3. New Reporting & Record-Keeping Requirements

Bookkeepers must:

  • Keep detailed records of enrolments, opt-outs, and re-enrolments

  • Retain proof of contributions and payments made to the Central Processing Authority

  • Include pension contributions in payroll journals and reports for year-end accounts and audits

🧾 Revenue audits will likely include compliance checks on pension contributions going forward.

4. Cash Flow Impact

For employers, the contribution is an additional cost — up to 6% of salary per qualifying employee by 2034. Bookkeepers will need to:

  • Adjust cash flow forecasts to reflect increasing costs

  • Advise clients on how to budget for pension contributions

  • Factor in contributions when quoting prices or reviewing staff compensation

Steps to Take Now

While the scheme begins officially in September 2025, proactive preparation will make implementation smoother.

✅ 1. Review Your Payroll System

Check whether it supports auto-enrolment logic and contribution tracking. Contact your provider if unsure.

✅ 2. Audit Employee Data

Ensure birthdates, salaries, and pension status are correctly recorded. Mistakes here can lead to misclassification and compliance issues.

✅ 3. Communicate with Clients or Staff

Employers should inform staff of the upcoming changes.

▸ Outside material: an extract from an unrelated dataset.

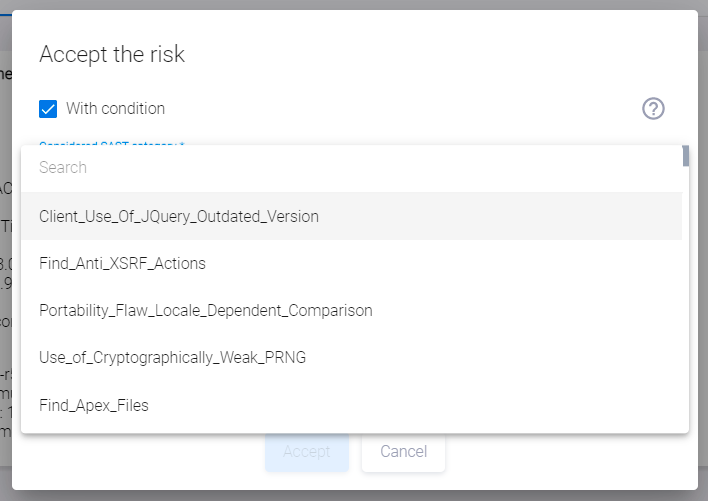Click blank space beside the Cancel button
The width and height of the screenshot is (708, 501).
tap(560, 452)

Bookkeepers can support by providing explanatory materials or hosting info sessions.

✅ 4. Plan for the Cost

Start incorporating the expected contributions into monthly forecasts and financial planning discussions with clients or stakeholders.

The new pension auto-enrolment scheme is a positive step toward long-term financial security for Irish workers — but it brings new administrative and financial obligations for businesses.

For bookkeepers, it’s an opportunity to add value by guiding clients through the transition, ensuring compliance, and helping them budget for the future.

Now is the time to prepare.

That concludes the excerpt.